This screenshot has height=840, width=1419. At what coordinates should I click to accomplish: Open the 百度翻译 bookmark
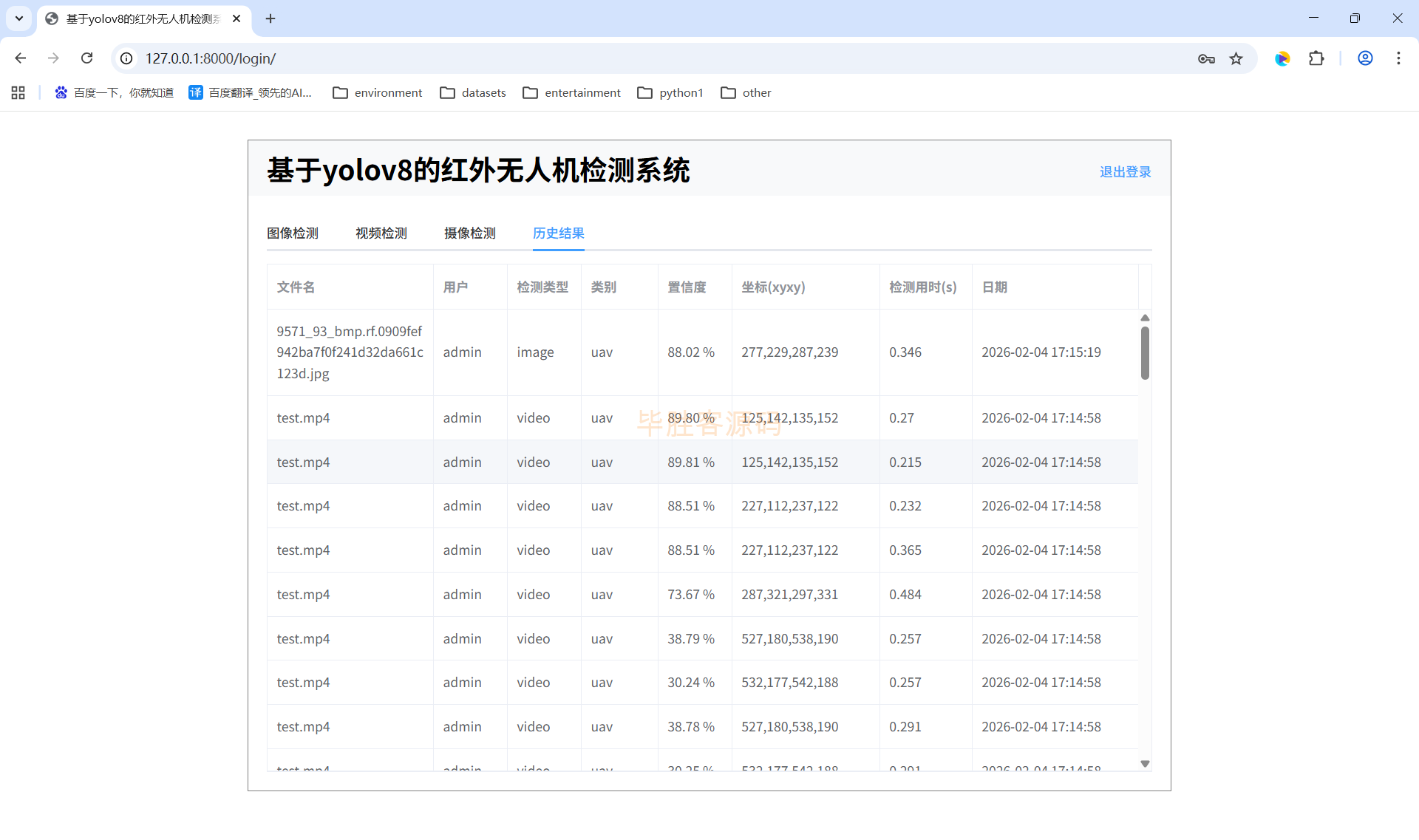pyautogui.click(x=251, y=92)
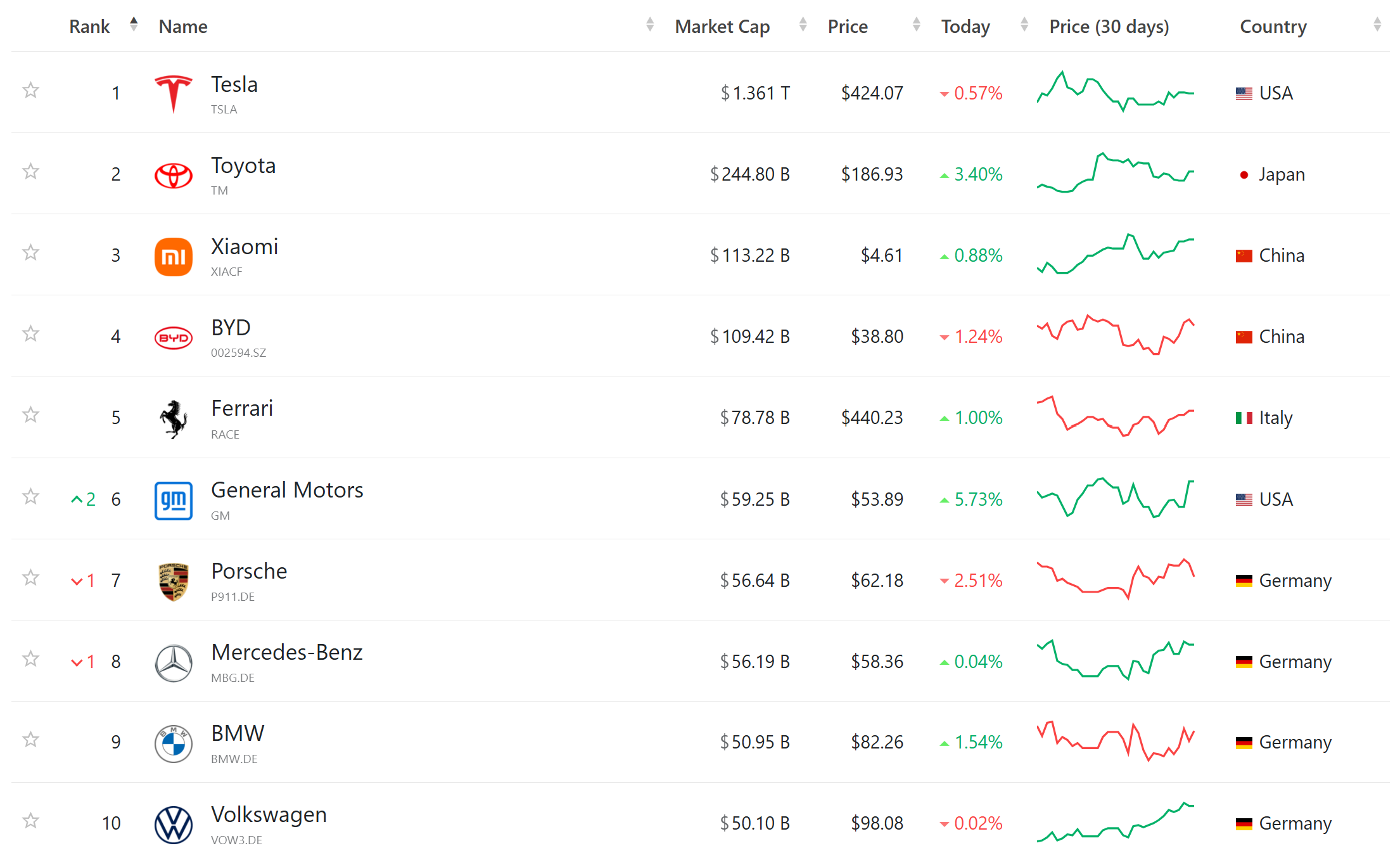Open the Mercedes-Benz company link
1400x848 pixels.
286,652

○ ○ ○

REQUIREMENT:
When you print the records above, keep them exact and leave out the pictures.

SOLUTION TO THIS PROBLEM:
This screenshot has height=840, width=1419. At what coordinates should I click to accomplish: Open the 百度翻译 bookmark
pyautogui.click(x=251, y=92)
Open the Mercedes-Benz company link
1400x848 pixels.
286,652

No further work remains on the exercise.